Undan Island Lighthouse Rumah Api Pulau Undan
- Location: Undan Island, Malacca, Malaysia
- Coordinates: 2°02′53″N 102°20′02″E﻿ / ﻿2.048°N 102.334°E

Tower
- Constructed: 1880
- Construction: masonry
- Height: 15 m (49 ft)
- Shape: octagon
- Markings: red

Light
- Focal height: 53 m (174 ft)
- Range: 18 nmi (33 km; 21 mi)
- Characteristic: Fl(2) W 15s

= Undan Island Lighthouse =

Lighthouse in Melaka, Malaysia

Undan Island Lighthouse is a lighthouse on the summit of the uninhabited islet of Undan Island, located 25 km off the coast of mainland Malacca in Malaysia.

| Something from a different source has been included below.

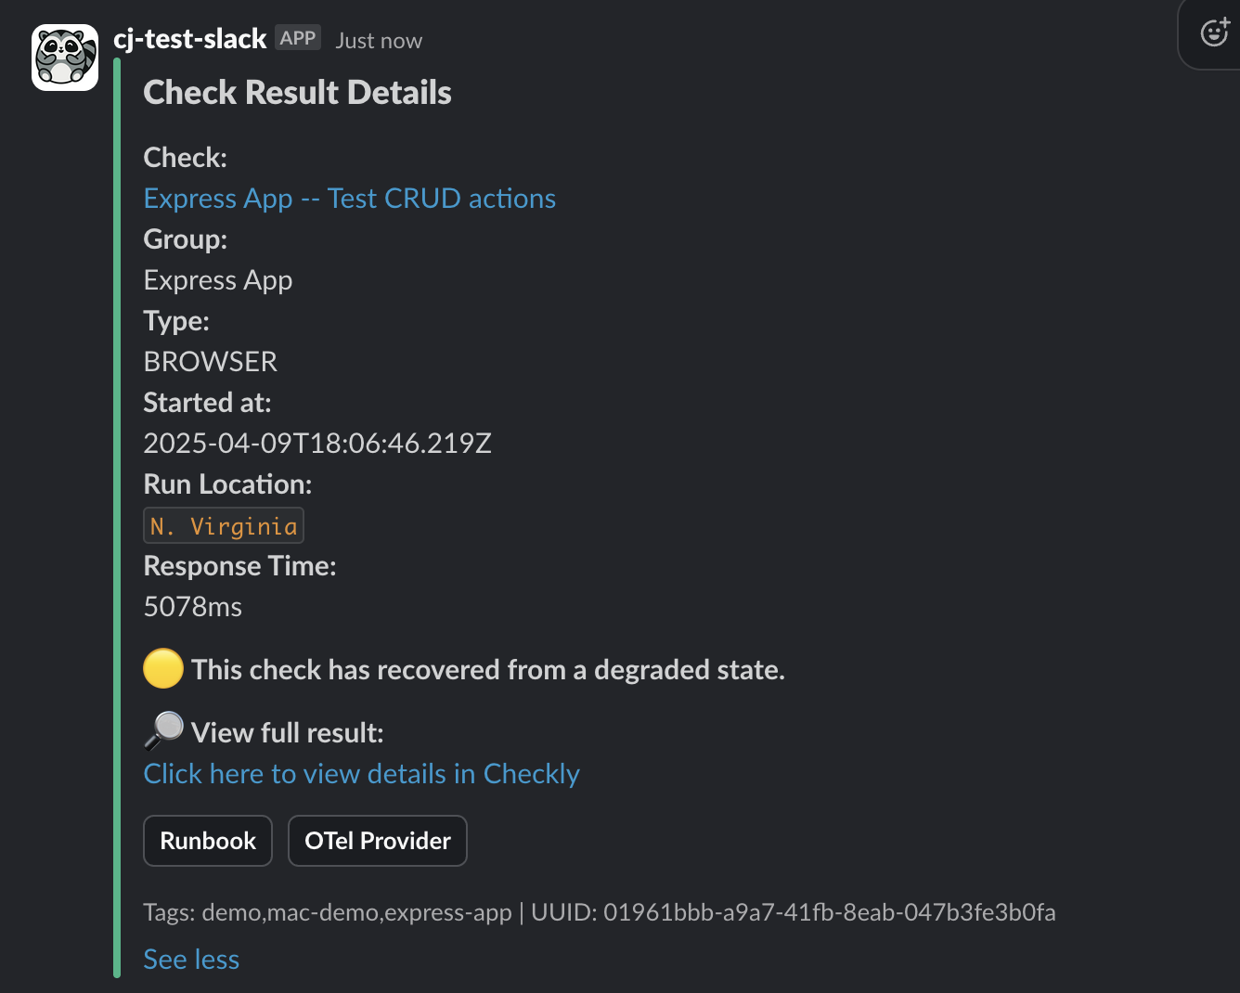Select the cj-test-slack sender name
Viewport: 1240px width, 993px height.
point(189,38)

The lighthouse was engineered and constructed by the Chance Brothers and Company from Birmingham in 1879 and completed in 1880, as a beacon for ships travelling along the Strait of Malacca. It is octagonal and cylindrical in shape, housing the lantern and a gallery and is adjoined to a single storey keeper's house; both structures were constructed of masonry.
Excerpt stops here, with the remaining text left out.